== Segment start ==

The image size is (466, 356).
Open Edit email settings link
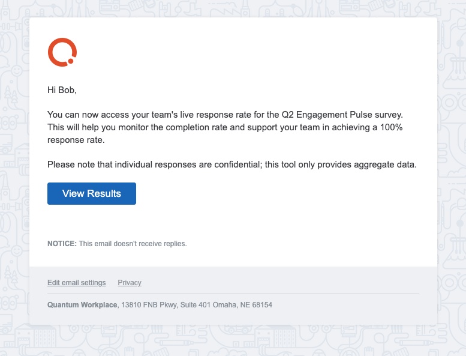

== Segment end ==
== Segment start ==

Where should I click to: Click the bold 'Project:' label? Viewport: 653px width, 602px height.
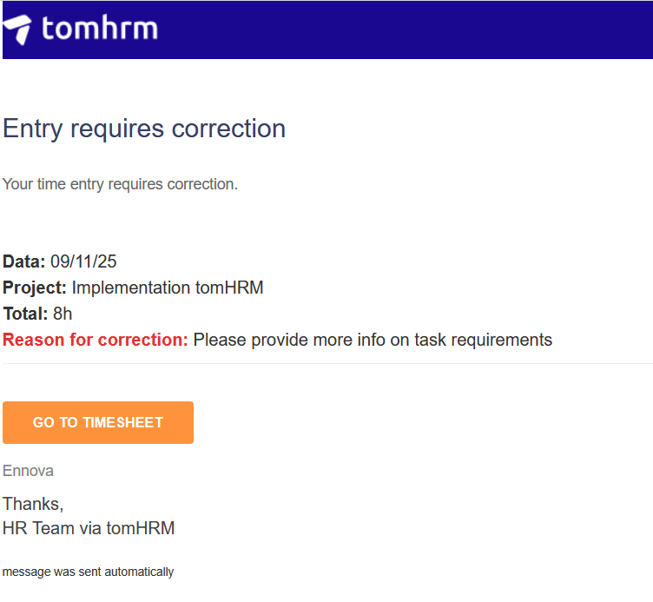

== Segment end ==
== Segment start ==

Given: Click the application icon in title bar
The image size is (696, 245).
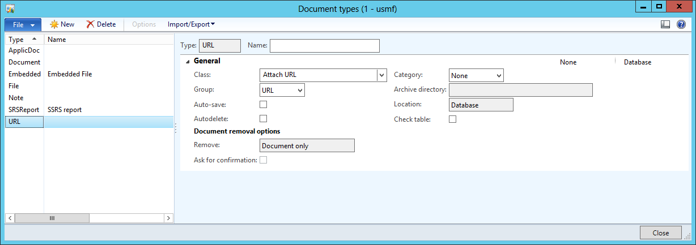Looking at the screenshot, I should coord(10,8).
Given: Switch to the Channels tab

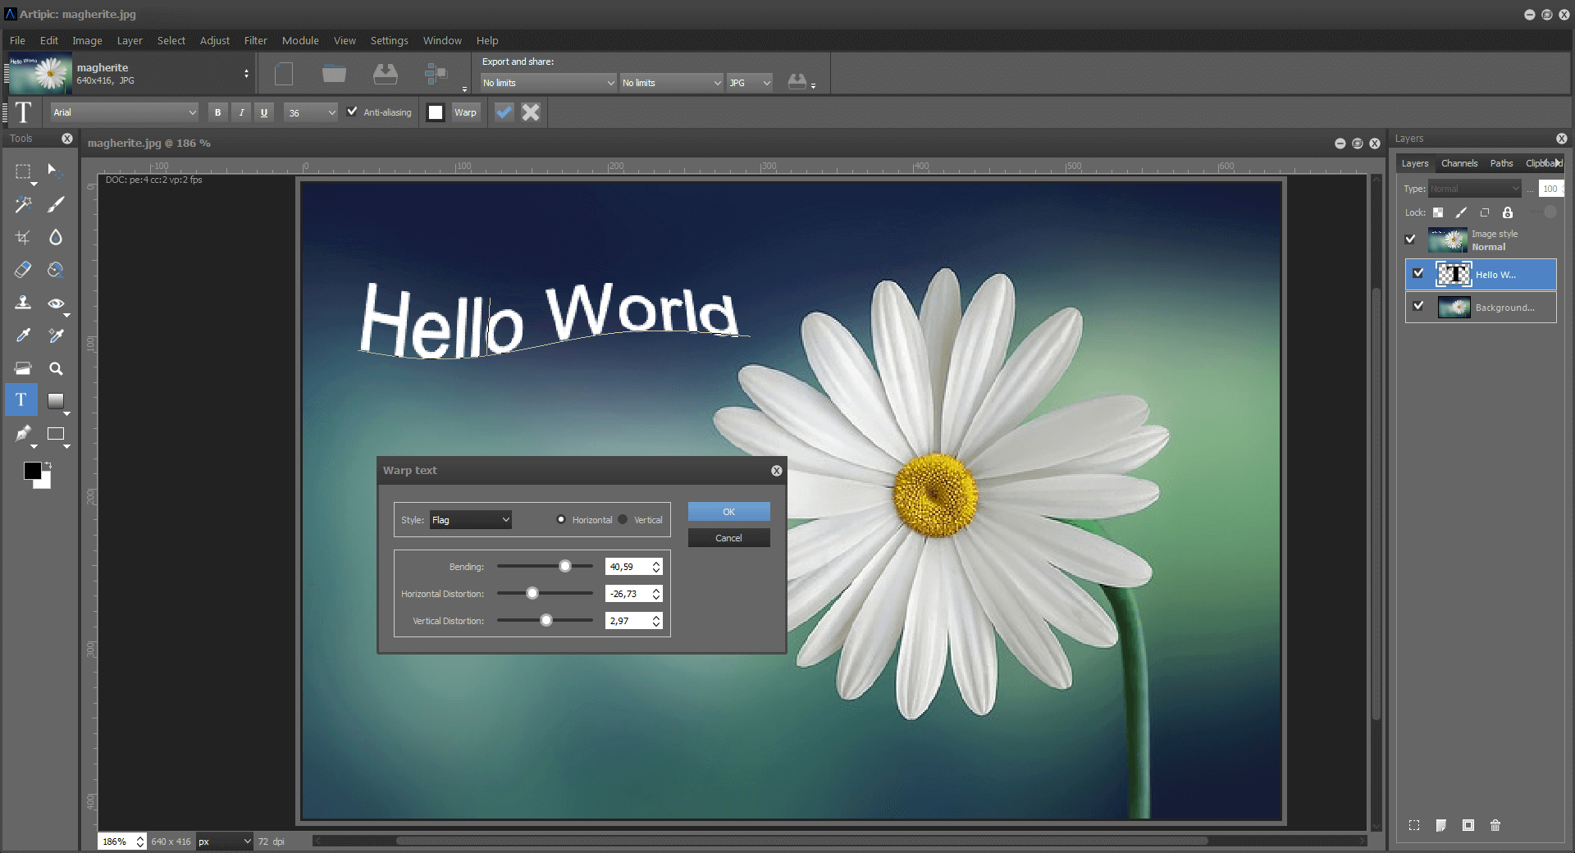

== Segment end ==

▶ The problem:
Which lines above contain the word "Given"? List them.

▶ Task result:
Given: Click the application icon in title bar
Given: Switch to the Channels tab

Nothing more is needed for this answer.